SHINE up close: Truck artist Haider Ali

The 2018 SHINE Mural Festival doesn’t officially begin until Saturday, but one artist – arguably the most well-known of this year’s lineup – is already hard at work.
Under a billowing white canopy, on the front patio of the St. Petersburg Museum of Fine Arts, you’ll find a man and a car. The automobile, a 2009 Toyota Prius owned by local resident Mitzi Gordon, was pure white as of Thursday morning.
The man is Haider Ali, a native of Karachi, Pakistan, and a legend among those who follow not only public art but the unique cultural constitution of Southern Asia.
Ali, 38, is the most famous truck artist in the world, and he’s in town to create a one-of-a-kind work of art – in oils – on that four-wheeled canvas. Weather permitting, he’ll finish the work sometime Saturday.
“Truck art,” Ali says through an interpreter, “is the only art form in Pakistan. We do calligraphic murals, but they’re more for advertising purposes.” Along with commercial and private trucks, the artists paint buses and bikes – and rickshaws, the most common form of public transportation in the country.
From his father, Ali learned the art of turning everyday vehicles into elaborate designs of floral and paisley, of neo-psychedelic swirls, whirlpools of color, human portraits, birds, animals and calligraphy. Some have small chains and pendants attached to the bumpers, which led American military personnel to refer to them as “jingle trucks.”
No two designs are exactly the same.
“Birds are a symbol of beauty, and the partridge is the national bird of Pakistan,” Ali explains. “And the peacock, being the bird of paradise, so to speak, is kind of symbolic. When I am in the United States, I look for a particular bird of that state, and I incorporate that into my design.”
Mitzi Gordon’s Prius, he adds, will have birds of Florida, and of Pakistan, along with the official flags for both. After that, he’ll paint whatever comes to mind.

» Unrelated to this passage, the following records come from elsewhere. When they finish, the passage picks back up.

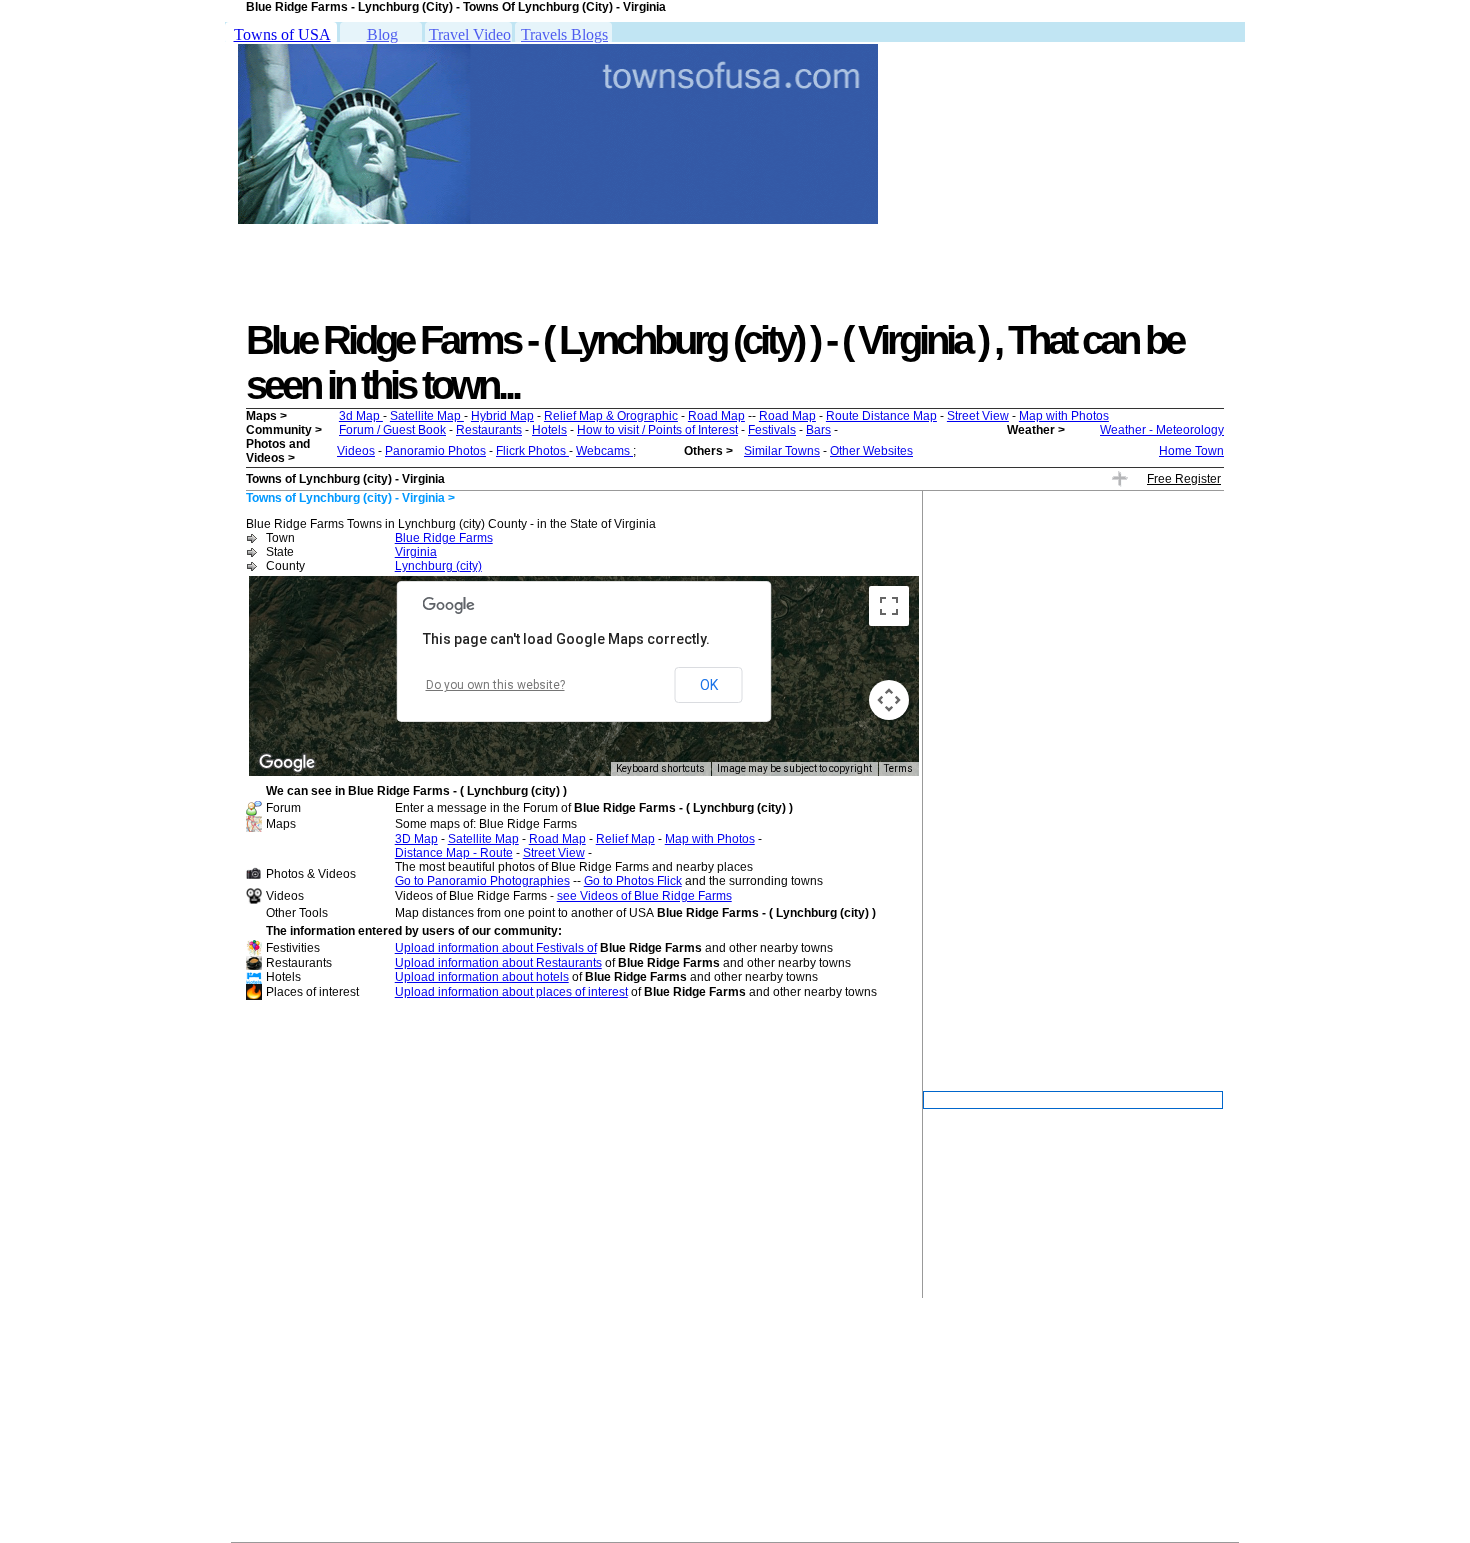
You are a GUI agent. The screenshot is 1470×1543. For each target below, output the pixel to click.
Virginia (416, 552)
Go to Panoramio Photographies (482, 881)
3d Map (361, 416)
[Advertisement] (367, 273)
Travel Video (470, 34)
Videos (356, 451)
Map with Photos (1064, 416)
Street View (978, 416)
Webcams (604, 451)
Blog (382, 34)
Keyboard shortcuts (660, 768)
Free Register (1184, 479)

Many of the words and phrases he uses on vehicles in his homeland are meant to inspire patience – and a good laugh – in heavy city traffic.

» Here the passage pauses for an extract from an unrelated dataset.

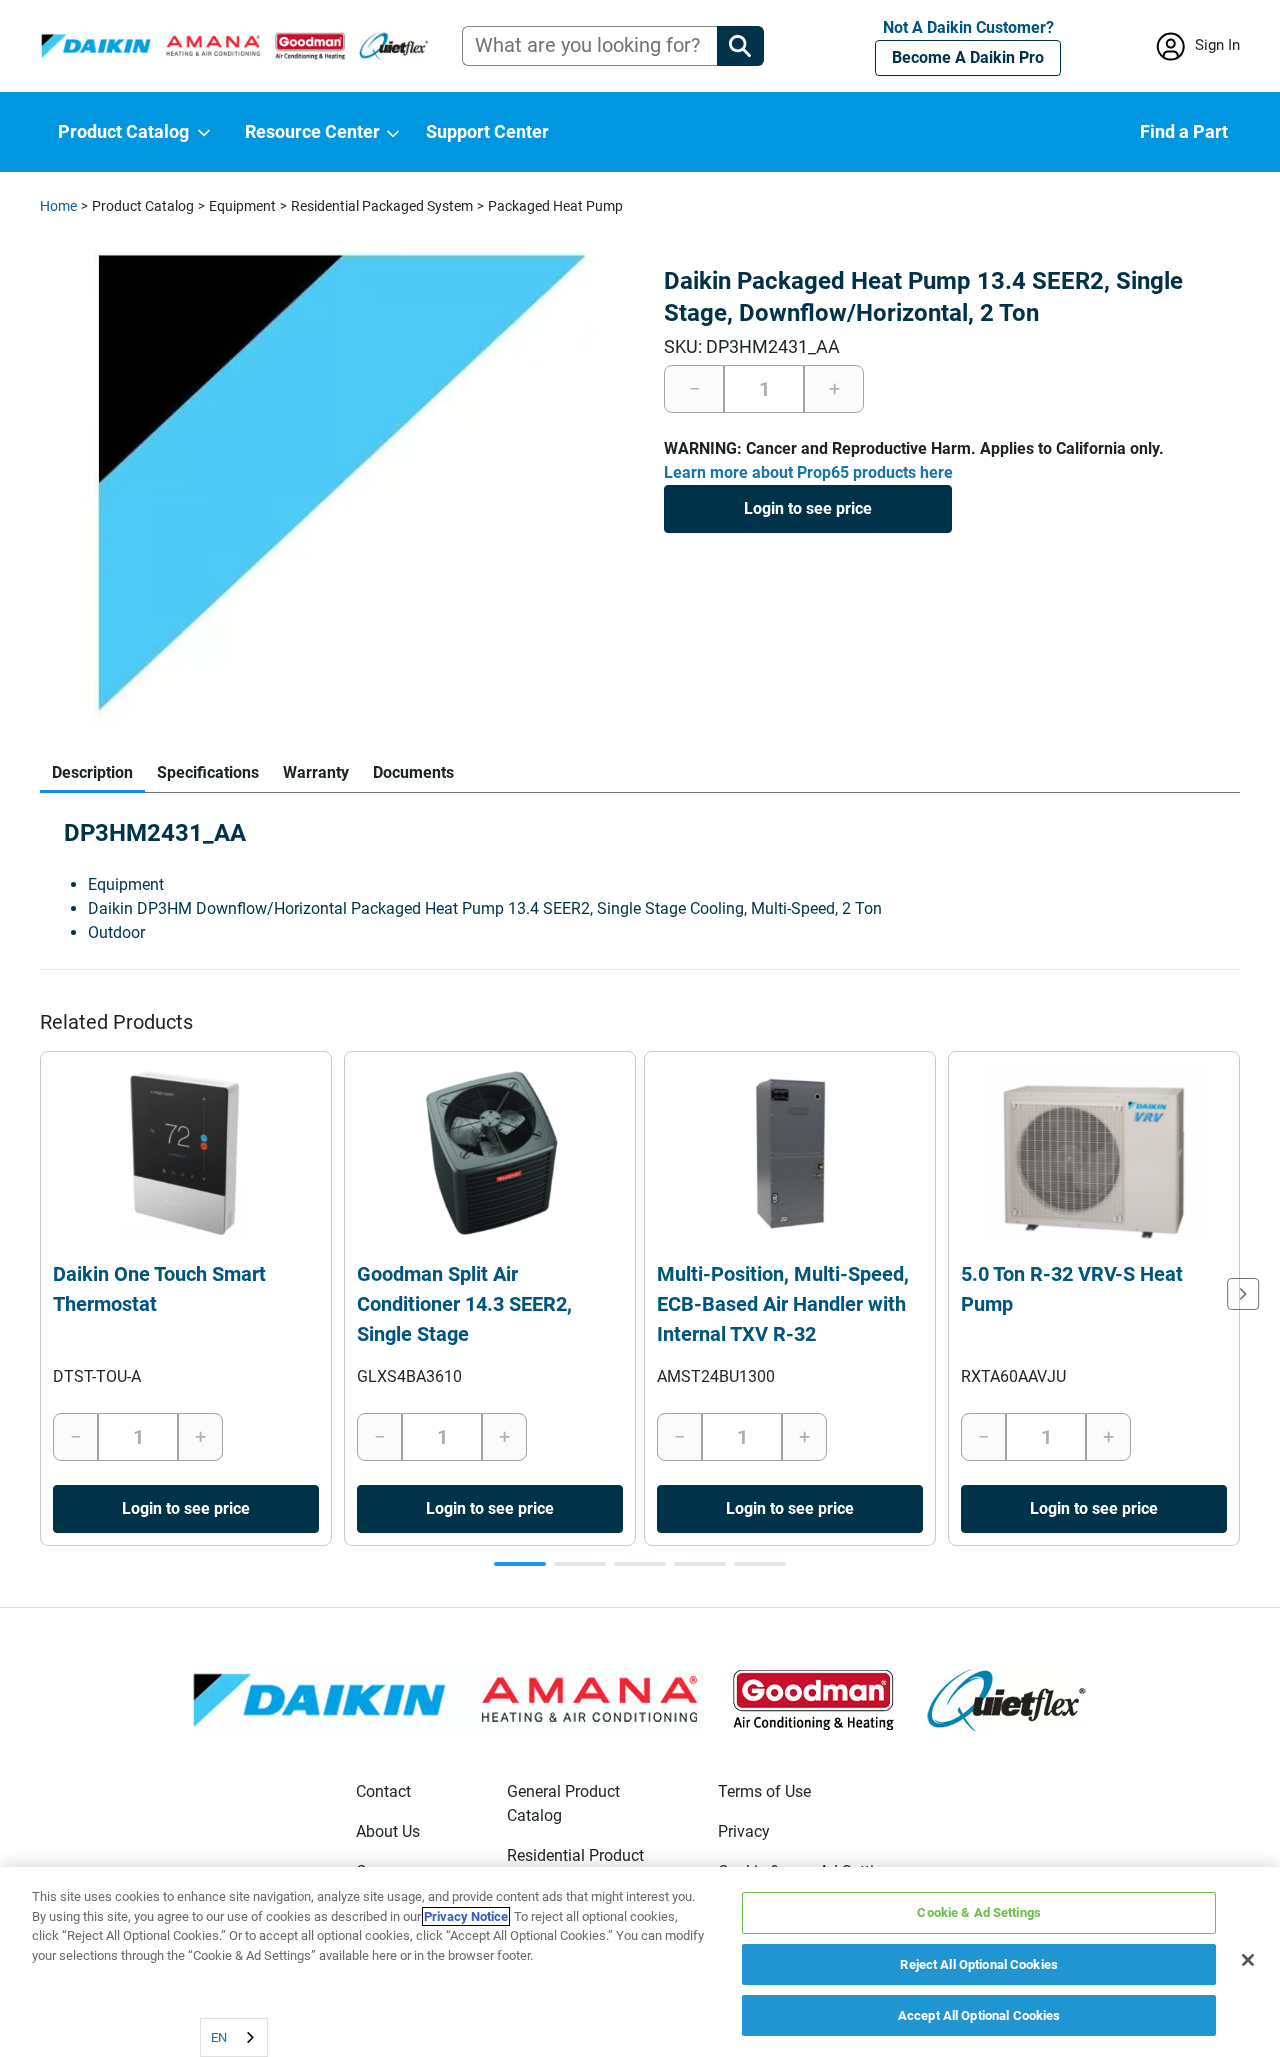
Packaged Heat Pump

They are, he says, “Words that make you feel good when you read them. In Pakistan, say you’re in a car, and you’re following a rickshaw or a truck – you will see ‘KEEP YOUR DISTANCE, OTHERWISE YOU WILL FALL IN LOVE.’ Sometimes there are full phrases of poetry; sometimes there are two or three words in the cultural context. But they’re always lighthearted: ‘LOOK AT ME, BUT WITH LOVE.’”
Ali first came to the United States in 2002, at the behest of the Smithsonian Institute. They even had an authentic Pakistani truck freighted over for him to paint. “That,” he says pointedly, “was when I decided that painting a truck was not the end of the game for me. That I had a longer journey, and a bigger purpose.”
Since then, he’s been here numerous times, always creating in public, like he’s doing for SHINE. And he sees himself not so much as an ambassador for an art form, but as something of a bridge between Pakistan and the United States.
“When I come here, I have seen no difference in the people in the U.S. versus the people in Pakistan,” he explains. “They’re as hospitable here as in Pakistan; we have the impression, culturally, that we are very hospitable.
“So when I go back, I try to spread understanding about the other side. Say somebody’s unhappy with Trump, politically speaking … I tell them it has nothing to do with Trump. People are completely different, and politics is completely different.”